Wicemarszałek Sejmu skomentował artykuł premiera opublikowany w sobotniej "Gazecie Wyborczej". Tusk podsumowuje w nim okres swoich rządów i pokazuje, co ekipa rządząca zrobiła w okresie mijającej kadencji. - Oczywiście każdy premier, jeżeli dokonuje takiego podsumowania, to jest to dla niego pewien sposób przedstawienia swojego dorobku. Natomiast zwróciłbym uwagę na to, czego premier nie powiedział. Chodzi o to, co dzieje się obecnie - stwierdził Kuchciński.
Wicemarszałek Sejmu zarzuca Tuskowi, że w swoim tekście nie odniósł się do kilku istotnych kwestii. - Rosnące ceny i generalnie drożyzna - nie odniósł się do nich. Rosnące bezrobocie - nie odniósł się do tego - wymienia Kuchciński. - Dla porównania bezrobocie za rządów Jarosława Kaczyńskiego spadało, powstało ponad 1 mln 300 tys. nowych, stałych miejsc pracy. Tutaj mamy w ostatnich miesiącach 250 tys. nowych bezrobotnych. W lutym - 45 tys. nowych bezrobotnych. Premier przyznał, ale to bardzo oględnie, że zatrudnił 80 tys. nowych urzędników, a więc zamiast taniego, sprawnego państwa jest rozbudowana administracja i coraz gorzej funkcjonująca - dodał poseł PiS.

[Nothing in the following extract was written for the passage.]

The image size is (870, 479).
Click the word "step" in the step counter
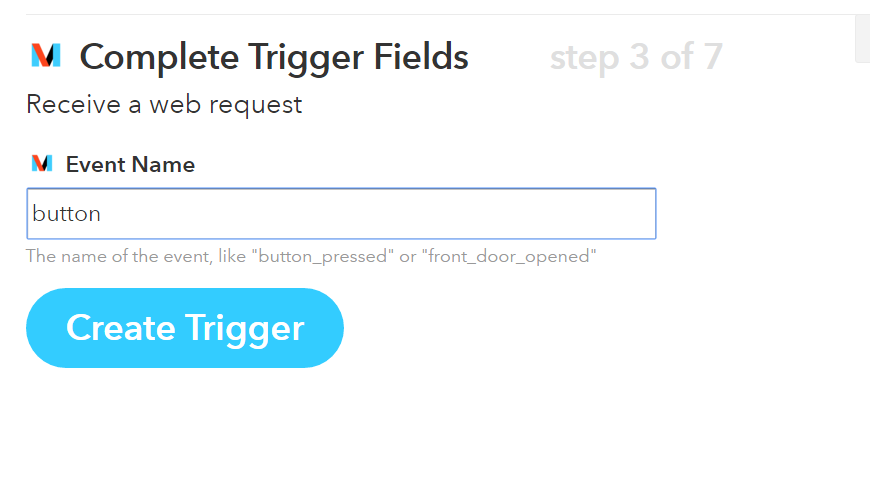[584, 57]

Według niego "to są przykłady pokazujące, że premier Tusk nie radzi sobie z rządzeniem". - Natomiast można tutaj ironicznie i - podkreślam - ze smutkiem powiedzieć, że nie jest to plan małych kroków, ale raczej plan nic nierobienia. To jest podsumowanie tego, jak się nic nie robi, szkodząc polityce państwa - dodał.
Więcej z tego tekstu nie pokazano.